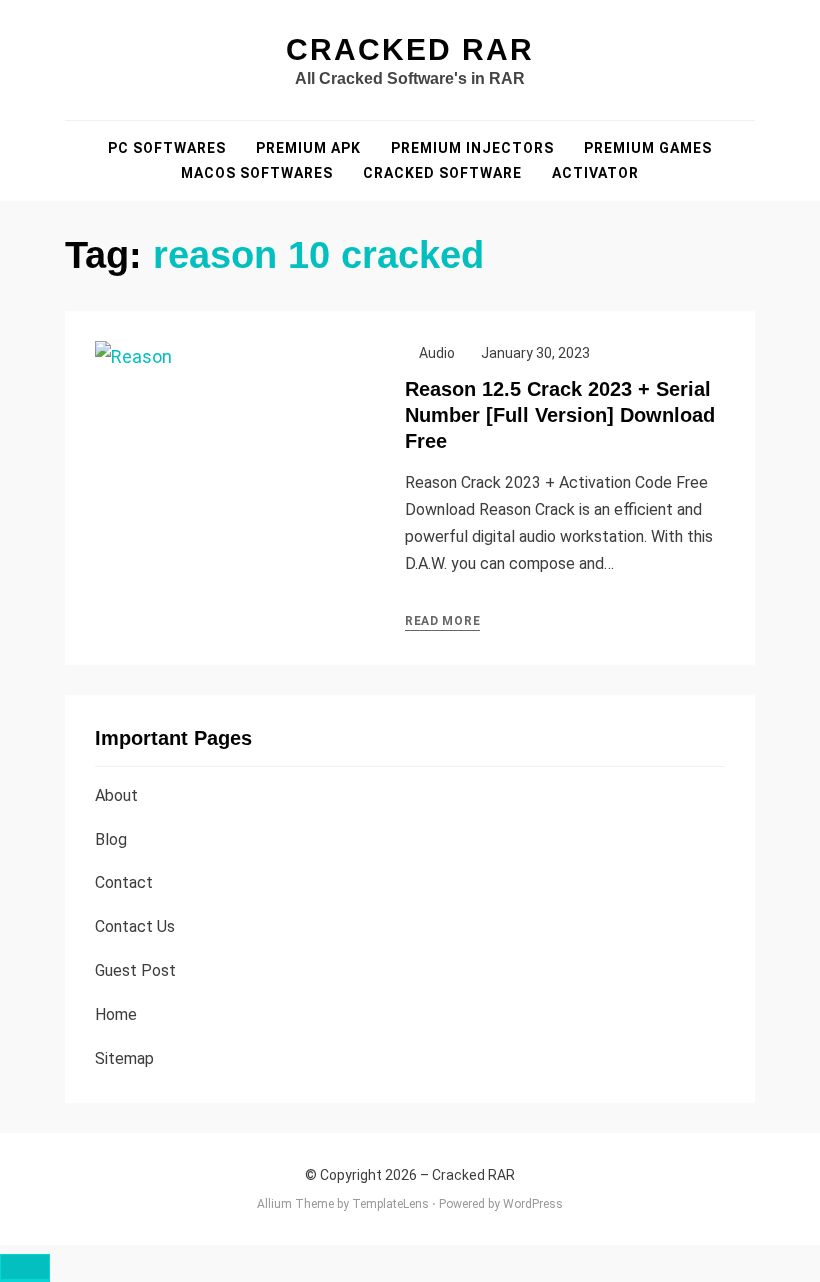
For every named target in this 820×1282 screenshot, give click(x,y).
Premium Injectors (472, 148)
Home (116, 1014)
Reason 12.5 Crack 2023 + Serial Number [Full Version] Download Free (560, 415)
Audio (437, 353)
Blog (111, 839)
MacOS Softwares (257, 173)
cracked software (442, 173)
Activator (595, 173)
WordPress (533, 1204)
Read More (442, 621)
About (116, 795)
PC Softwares (167, 148)
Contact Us (135, 926)
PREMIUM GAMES (648, 148)
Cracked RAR (410, 49)
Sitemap (124, 1058)
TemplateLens (390, 1204)
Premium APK (308, 148)
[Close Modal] (25, 1268)
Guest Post (135, 970)
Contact (124, 882)
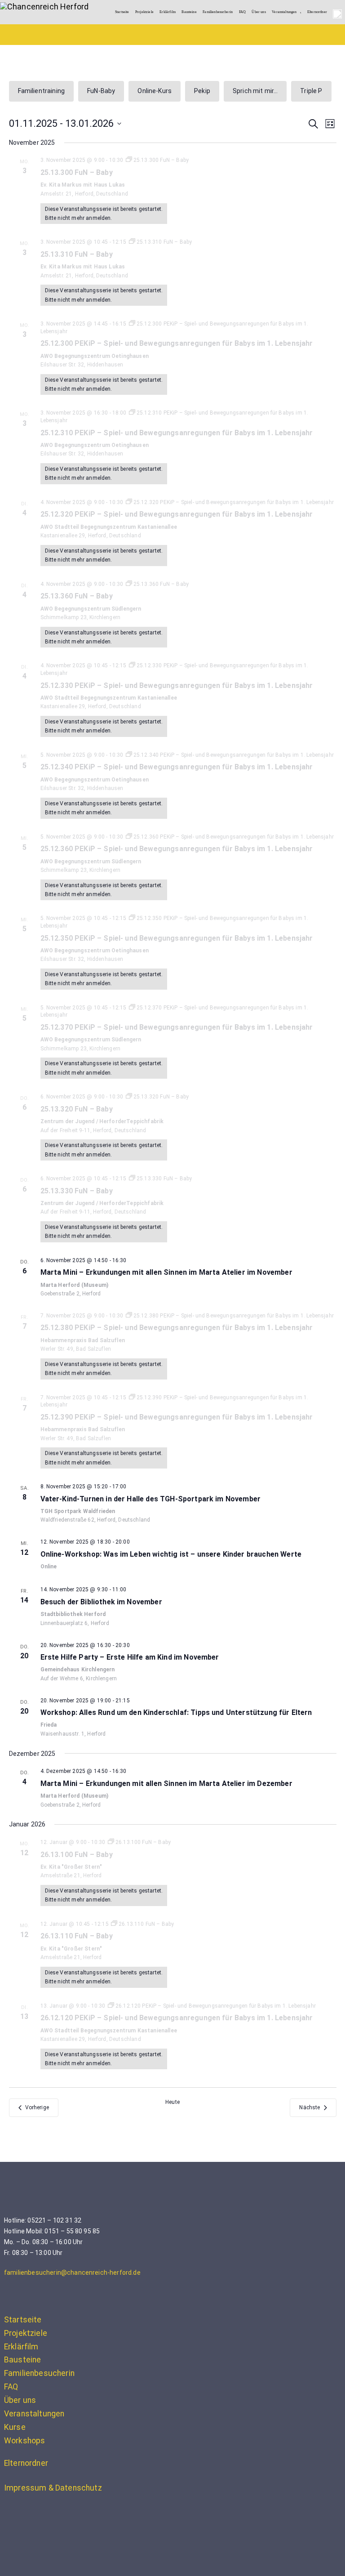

**EXERCISE BRIEF**: Please output exactly the lines from the line containing "WordPress (533, 1204)" through the last line of the records above, both included, and leave out any pictures.

**ANSWER TO THE PROBLEM**:
WordPress (533, 1204)
Read More (442, 621)
About (116, 795)
PC Softwares (167, 148)
Contact Us (135, 926)
PREMIUM GAMES (648, 148)
Cracked RAR (410, 49)
Sitemap (124, 1058)
TemplateLens (390, 1204)
Premium APK (308, 148)
[Close Modal] (25, 1268)
Guest Post (135, 970)
Contact (124, 882)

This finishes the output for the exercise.